■ What needs to be done ■
Convert the items, from their first line through the line containing "Action: (462, 133)", into a numbered list with one line per entry, omitting any blank lines.

■ Input rows ■

_ _ _ _

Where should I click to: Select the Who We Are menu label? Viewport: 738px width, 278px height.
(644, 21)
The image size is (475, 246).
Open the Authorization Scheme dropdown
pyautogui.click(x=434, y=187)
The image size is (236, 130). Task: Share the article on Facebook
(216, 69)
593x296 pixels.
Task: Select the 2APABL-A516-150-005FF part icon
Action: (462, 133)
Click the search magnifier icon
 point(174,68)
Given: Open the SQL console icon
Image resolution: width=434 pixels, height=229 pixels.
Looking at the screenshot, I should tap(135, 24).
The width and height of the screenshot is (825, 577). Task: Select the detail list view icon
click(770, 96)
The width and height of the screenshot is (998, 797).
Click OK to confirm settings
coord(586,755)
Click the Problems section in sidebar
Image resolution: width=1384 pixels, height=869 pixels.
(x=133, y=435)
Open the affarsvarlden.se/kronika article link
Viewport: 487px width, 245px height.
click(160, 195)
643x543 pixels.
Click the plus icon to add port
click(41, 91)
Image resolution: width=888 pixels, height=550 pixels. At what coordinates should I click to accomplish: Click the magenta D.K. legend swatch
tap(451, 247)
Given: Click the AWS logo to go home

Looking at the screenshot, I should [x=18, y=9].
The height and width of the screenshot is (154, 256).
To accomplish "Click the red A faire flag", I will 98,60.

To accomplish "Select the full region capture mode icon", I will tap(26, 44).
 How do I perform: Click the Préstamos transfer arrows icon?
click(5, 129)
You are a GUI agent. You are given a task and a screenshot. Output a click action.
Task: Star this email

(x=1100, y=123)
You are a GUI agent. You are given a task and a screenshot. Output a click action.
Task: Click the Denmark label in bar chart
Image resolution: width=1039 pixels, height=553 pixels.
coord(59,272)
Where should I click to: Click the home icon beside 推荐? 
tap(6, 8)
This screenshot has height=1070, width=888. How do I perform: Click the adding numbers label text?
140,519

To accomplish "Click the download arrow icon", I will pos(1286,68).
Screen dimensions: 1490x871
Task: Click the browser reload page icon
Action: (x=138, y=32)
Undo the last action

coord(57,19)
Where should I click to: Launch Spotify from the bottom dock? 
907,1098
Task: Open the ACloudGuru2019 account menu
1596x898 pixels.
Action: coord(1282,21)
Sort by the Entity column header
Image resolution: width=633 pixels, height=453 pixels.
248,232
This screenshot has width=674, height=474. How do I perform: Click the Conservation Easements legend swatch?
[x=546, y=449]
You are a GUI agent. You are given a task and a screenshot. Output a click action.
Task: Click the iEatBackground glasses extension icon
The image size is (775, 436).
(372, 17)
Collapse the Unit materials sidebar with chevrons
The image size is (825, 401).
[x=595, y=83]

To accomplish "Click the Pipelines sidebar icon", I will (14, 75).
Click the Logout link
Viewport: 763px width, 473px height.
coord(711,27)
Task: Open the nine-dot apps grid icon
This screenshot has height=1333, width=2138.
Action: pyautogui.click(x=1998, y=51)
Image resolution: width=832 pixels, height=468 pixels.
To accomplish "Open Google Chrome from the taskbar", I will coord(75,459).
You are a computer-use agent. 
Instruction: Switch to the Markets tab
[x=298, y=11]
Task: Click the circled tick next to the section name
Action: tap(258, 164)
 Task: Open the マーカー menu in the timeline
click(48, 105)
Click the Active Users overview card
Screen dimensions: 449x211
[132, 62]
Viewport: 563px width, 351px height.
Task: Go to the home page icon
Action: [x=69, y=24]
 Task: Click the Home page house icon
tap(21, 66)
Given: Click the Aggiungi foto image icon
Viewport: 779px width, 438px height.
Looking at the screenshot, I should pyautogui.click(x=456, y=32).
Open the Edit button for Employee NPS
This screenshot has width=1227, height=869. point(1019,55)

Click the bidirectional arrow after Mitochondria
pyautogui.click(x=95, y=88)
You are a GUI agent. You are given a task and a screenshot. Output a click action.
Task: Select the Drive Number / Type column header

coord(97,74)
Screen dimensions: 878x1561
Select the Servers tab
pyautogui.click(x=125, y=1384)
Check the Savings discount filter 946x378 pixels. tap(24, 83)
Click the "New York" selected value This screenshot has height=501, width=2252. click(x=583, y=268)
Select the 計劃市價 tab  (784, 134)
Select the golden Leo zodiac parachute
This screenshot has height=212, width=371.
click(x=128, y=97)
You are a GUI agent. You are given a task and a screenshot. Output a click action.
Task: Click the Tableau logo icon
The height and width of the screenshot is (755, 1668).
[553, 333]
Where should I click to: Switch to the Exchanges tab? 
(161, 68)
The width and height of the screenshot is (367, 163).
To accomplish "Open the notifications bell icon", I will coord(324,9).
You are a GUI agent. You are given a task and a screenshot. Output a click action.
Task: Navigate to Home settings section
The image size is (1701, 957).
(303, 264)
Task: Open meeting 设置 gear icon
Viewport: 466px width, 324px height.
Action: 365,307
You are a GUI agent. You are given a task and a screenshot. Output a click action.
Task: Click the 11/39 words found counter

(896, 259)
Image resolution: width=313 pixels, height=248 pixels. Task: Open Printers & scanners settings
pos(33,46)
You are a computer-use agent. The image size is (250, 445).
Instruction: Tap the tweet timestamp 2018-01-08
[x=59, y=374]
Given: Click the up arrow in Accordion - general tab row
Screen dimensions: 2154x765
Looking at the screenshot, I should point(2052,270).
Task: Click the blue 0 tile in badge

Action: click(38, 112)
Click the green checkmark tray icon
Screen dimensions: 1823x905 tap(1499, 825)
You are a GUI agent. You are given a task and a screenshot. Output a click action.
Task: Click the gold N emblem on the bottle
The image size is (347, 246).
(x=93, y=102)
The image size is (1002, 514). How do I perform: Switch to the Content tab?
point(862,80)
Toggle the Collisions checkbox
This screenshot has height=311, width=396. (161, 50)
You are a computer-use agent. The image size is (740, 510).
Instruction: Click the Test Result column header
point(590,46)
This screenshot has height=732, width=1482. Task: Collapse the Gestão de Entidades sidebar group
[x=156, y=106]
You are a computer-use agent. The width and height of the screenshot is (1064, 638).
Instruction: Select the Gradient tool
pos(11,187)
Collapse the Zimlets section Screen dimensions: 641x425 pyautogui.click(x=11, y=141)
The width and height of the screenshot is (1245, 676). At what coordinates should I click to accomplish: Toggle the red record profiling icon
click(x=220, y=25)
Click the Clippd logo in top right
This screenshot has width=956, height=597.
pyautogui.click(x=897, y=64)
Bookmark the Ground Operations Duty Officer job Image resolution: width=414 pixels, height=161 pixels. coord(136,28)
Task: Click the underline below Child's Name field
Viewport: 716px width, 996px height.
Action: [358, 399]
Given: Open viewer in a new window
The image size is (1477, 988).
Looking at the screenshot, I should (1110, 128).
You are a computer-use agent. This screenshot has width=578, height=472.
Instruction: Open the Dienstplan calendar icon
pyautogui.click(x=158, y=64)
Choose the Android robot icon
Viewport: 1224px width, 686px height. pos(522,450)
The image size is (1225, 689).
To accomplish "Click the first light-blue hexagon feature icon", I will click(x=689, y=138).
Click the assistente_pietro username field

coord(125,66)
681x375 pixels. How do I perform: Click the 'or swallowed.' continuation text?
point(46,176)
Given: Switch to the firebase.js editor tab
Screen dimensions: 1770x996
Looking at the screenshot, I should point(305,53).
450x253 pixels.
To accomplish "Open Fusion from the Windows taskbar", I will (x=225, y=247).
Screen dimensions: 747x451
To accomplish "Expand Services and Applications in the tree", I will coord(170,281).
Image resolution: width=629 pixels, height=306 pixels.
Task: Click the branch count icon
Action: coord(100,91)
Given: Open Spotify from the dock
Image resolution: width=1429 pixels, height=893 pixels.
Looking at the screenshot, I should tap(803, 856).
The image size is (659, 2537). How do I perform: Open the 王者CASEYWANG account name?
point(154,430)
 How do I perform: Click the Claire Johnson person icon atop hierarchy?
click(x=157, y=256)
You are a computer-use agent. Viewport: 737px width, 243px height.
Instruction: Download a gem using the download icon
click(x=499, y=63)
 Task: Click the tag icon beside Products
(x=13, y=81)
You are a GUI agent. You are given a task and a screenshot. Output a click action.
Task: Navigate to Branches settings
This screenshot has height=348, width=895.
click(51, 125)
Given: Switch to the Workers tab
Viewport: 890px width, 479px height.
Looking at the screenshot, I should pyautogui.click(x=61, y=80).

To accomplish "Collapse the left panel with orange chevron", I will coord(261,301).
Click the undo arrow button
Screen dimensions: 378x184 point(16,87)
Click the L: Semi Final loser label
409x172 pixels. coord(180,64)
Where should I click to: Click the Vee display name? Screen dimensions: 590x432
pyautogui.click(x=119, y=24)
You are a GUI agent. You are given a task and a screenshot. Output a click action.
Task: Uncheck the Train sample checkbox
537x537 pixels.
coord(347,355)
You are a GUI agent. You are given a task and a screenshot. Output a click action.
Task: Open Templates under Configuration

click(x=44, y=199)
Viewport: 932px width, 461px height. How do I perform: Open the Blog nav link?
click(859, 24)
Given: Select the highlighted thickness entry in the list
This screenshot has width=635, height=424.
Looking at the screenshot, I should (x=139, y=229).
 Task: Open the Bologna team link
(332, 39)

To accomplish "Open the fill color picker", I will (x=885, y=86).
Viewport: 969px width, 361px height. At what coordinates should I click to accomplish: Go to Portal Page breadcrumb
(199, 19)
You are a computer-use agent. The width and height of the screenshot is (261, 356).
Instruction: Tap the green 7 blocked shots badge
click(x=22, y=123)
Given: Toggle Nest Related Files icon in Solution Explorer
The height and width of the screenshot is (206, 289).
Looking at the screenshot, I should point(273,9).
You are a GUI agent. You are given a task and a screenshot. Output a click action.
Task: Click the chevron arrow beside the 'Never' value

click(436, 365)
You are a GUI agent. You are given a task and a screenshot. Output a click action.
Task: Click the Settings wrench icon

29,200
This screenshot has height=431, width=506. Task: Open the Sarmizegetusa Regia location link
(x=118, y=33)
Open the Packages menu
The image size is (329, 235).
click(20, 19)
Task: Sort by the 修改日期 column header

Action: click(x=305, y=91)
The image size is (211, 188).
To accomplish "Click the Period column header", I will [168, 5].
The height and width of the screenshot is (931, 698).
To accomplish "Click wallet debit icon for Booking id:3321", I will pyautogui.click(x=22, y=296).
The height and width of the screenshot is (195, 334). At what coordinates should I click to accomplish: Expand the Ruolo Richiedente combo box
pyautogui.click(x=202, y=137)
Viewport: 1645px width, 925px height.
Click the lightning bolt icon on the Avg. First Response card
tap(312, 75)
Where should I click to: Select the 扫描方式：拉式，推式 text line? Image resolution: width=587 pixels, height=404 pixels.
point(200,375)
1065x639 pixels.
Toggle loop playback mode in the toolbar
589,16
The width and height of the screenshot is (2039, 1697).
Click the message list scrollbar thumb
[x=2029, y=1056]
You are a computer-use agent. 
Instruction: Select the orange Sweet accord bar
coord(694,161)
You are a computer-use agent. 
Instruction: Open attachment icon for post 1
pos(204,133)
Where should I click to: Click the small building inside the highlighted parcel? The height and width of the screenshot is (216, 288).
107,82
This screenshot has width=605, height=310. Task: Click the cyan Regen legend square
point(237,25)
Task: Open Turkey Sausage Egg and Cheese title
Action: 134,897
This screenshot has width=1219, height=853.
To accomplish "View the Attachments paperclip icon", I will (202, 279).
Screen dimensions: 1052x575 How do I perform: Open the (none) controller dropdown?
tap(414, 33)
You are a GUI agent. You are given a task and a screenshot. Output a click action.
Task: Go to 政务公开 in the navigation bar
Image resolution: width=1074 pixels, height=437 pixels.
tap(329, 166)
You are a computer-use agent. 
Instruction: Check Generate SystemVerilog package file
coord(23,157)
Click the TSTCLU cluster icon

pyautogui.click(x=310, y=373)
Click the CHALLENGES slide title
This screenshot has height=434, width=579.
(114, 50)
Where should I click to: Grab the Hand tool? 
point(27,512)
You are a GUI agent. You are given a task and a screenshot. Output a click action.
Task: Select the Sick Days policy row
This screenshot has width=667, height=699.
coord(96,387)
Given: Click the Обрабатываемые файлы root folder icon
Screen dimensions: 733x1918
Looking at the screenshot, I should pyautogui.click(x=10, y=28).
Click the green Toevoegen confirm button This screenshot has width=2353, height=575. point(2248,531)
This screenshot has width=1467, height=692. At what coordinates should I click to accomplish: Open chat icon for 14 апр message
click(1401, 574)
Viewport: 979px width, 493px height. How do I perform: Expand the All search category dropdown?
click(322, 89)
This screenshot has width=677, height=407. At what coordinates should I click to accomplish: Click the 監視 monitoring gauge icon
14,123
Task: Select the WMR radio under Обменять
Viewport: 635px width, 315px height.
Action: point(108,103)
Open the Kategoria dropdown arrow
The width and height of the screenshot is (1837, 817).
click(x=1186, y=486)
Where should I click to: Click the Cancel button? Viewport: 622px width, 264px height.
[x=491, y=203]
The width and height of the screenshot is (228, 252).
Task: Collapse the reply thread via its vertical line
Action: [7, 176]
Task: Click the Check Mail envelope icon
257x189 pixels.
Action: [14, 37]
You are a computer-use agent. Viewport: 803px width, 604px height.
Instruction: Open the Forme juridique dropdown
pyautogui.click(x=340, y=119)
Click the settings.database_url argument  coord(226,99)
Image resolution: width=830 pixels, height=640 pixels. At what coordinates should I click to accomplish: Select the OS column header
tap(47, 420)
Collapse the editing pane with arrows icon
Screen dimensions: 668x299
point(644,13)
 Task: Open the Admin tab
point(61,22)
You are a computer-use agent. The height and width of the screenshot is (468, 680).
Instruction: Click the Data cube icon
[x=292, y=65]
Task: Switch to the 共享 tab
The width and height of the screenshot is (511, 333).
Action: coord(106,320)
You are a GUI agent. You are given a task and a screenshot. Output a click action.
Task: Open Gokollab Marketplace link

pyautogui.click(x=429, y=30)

_ _ _ _

■ Finished task ■
1. Where should I click to: Select the Who We Are menu label? Viewport: 738px width, 278px height.
2. (644, 21)
3. The image size is (475, 246).
4. Open the Authorization Scheme dropdown
5. pyautogui.click(x=434, y=187)
6. The image size is (236, 130). Task: Share the article on Facebook
7. (216, 69)
8. 593x296 pixels.
9. Task: Select the 2APABL-A516-150-005FF part icon
10. Action: (462, 133)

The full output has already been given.